- _TASK STATEMENT_:
All entries must be transcribed without a single difference.
_____
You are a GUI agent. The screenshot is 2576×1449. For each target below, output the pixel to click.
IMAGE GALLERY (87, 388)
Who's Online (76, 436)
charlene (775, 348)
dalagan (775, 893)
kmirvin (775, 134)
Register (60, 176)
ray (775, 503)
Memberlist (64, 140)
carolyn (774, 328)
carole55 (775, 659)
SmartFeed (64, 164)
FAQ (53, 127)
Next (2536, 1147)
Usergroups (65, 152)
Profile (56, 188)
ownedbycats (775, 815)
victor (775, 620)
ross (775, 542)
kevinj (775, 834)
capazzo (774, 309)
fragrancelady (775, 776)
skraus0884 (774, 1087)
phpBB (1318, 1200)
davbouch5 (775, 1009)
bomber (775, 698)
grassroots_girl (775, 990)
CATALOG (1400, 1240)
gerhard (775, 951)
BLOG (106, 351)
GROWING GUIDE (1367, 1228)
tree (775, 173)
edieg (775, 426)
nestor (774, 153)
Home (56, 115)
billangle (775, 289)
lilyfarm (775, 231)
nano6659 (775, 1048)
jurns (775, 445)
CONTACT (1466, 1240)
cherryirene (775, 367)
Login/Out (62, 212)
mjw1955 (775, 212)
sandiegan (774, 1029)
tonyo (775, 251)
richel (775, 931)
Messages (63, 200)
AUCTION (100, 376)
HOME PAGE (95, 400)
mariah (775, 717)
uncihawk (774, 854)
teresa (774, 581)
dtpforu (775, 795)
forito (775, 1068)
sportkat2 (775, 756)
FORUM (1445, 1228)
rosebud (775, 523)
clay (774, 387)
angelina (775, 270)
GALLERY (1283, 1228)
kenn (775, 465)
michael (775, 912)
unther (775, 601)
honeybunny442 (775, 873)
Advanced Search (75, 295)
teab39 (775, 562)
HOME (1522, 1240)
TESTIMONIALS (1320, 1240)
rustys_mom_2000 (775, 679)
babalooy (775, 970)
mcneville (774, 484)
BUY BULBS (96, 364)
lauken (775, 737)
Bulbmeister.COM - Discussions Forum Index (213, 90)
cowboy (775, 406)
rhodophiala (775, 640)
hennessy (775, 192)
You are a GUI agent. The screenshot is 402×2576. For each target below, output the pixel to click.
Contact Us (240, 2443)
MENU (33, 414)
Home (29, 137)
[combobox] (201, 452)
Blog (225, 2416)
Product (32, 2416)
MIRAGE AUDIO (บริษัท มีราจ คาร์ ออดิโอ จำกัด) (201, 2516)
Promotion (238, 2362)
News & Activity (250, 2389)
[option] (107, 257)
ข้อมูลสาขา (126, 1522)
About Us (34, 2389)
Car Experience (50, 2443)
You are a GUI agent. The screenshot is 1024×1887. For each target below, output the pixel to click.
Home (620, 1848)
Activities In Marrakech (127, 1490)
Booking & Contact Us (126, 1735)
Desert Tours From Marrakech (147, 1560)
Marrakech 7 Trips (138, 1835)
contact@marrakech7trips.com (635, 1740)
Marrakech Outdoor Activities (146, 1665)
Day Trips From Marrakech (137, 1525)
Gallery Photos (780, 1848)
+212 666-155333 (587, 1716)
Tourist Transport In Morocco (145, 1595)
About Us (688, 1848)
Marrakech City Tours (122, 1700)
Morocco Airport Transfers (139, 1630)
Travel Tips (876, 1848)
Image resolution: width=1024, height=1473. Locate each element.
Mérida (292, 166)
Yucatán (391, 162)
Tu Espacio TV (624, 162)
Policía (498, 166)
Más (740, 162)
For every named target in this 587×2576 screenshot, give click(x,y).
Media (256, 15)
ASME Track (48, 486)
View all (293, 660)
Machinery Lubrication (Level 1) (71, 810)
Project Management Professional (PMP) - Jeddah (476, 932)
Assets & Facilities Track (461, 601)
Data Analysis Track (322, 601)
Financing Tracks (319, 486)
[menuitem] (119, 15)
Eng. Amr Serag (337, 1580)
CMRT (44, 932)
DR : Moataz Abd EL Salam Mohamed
_____
- _RESPONSE TO THIS TASK_:
You are a GUI agent. The screenshot is 2576×1449. For each target below, output the pixel to click.
IMAGE GALLERY (87, 388)
Who's Online (76, 436)
charlene (775, 348)
dalagan (775, 893)
kmirvin (775, 134)
Register (60, 176)
ray (775, 503)
Memberlist (64, 140)
carolyn (774, 328)
carole55 (775, 659)
SmartFeed (64, 164)
FAQ (53, 127)
Next (2536, 1147)
Usergroups (65, 152)
Profile (56, 188)
ownedbycats (775, 815)
victor (775, 620)
ross (775, 542)
kevinj (775, 834)
capazzo (774, 309)
fragrancelady (775, 776)
skraus0884 (774, 1087)
phpBB (1318, 1200)
davbouch5 (775, 1009)
bomber (775, 698)
grassroots_girl (775, 990)
CATALOG (1400, 1240)
gerhard (775, 951)
BLOG (106, 351)
GROWING GUIDE (1367, 1228)
tree (775, 173)
edieg (775, 426)
nestor (774, 153)
Home (56, 115)
billangle (775, 289)
lilyfarm (775, 231)
nano6659 (775, 1048)
jurns (775, 445)
CONTACT (1466, 1240)
cherryirene (775, 367)
Login/Out (62, 212)
mjw1955 (775, 212)
sandiegan (774, 1029)
tonyo (775, 251)
richel (775, 931)
Messages (63, 200)
AUCTION (100, 376)
HOME PAGE (95, 400)
mariah (775, 717)
uncihawk (774, 854)
teresa (774, 581)
dtpforu (775, 795)
forito (775, 1068)
sportkat2 (775, 756)
FORUM (1445, 1228)
rosebud (775, 523)
clay (774, 387)
angelina (775, 270)
GALLERY (1283, 1228)
kenn (775, 465)
michael (775, 912)
unther (775, 601)
honeybunny442 (775, 873)
Advanced Search (75, 295)
teab39 (775, 562)
HOME (1522, 1240)
TESTIMONIALS (1320, 1240)
rustys_mom_2000 (775, 679)
babalooy (775, 970)
mcneville (774, 484)
BUY BULBS (96, 364)
lauken (775, 737)
Bulbmeister.COM - Discussions Forum Index (213, 90)
cowboy (775, 406)
rhodophiala (775, 640)
hennessy (775, 192)
You are a GUI agent. The screenshot is 402×2576. For each target below, output the pixel to click.
Contact Us (240, 2443)
MENU (33, 414)
Home (29, 137)
[combobox] (201, 452)
Blog (225, 2416)
Product (32, 2416)
MIRAGE AUDIO (บริษัท มีราจ คาร์ ออดิโอ จำกัด) (201, 2516)
Promotion (238, 2362)
News & Activity (250, 2389)
[option] (107, 257)
ข้อมูลสาขา (126, 1522)
About Us (34, 2389)
Car Experience (50, 2443)
You are a GUI agent. The screenshot is 1024×1887. For each target below, output the pixel to click.
Home (620, 1848)
Activities In Marrakech (127, 1490)
Booking & Contact Us (126, 1735)
Desert Tours From Marrakech (147, 1560)
Marrakech 7 Trips (138, 1835)
contact@marrakech7trips.com (635, 1740)
Marrakech Outdoor Activities (146, 1665)
Day Trips From Marrakech (137, 1525)
Gallery Photos (780, 1848)
+212 666-155333 (587, 1716)
Tourist Transport In Morocco (145, 1595)
About Us (688, 1848)
Marrakech City Tours (122, 1700)
Morocco Airport Transfers (139, 1630)
Travel Tips (876, 1848)
Image resolution: width=1024, height=1473. Locate each element.
Mérida (292, 166)
Yucatán (391, 162)
Tu Espacio TV (624, 162)
Policía (498, 166)
Más (740, 162)
For every named target in this 587×2576 screenshot, give click(x,y).
Media (256, 15)
ASME Track (48, 486)
View all (293, 660)
Machinery Lubrication (Level 1) (71, 810)
Project Management Professional (PMP) - Jeddah (476, 932)
Assets & Facilities Track (461, 601)
Data Analysis Track (322, 601)
Financing Tracks (319, 486)
[menuitem] (119, 15)
Eng. Amr Serag (337, 1580)
CMRT (44, 932)
DR : Moataz Abd EL Salam Mohamed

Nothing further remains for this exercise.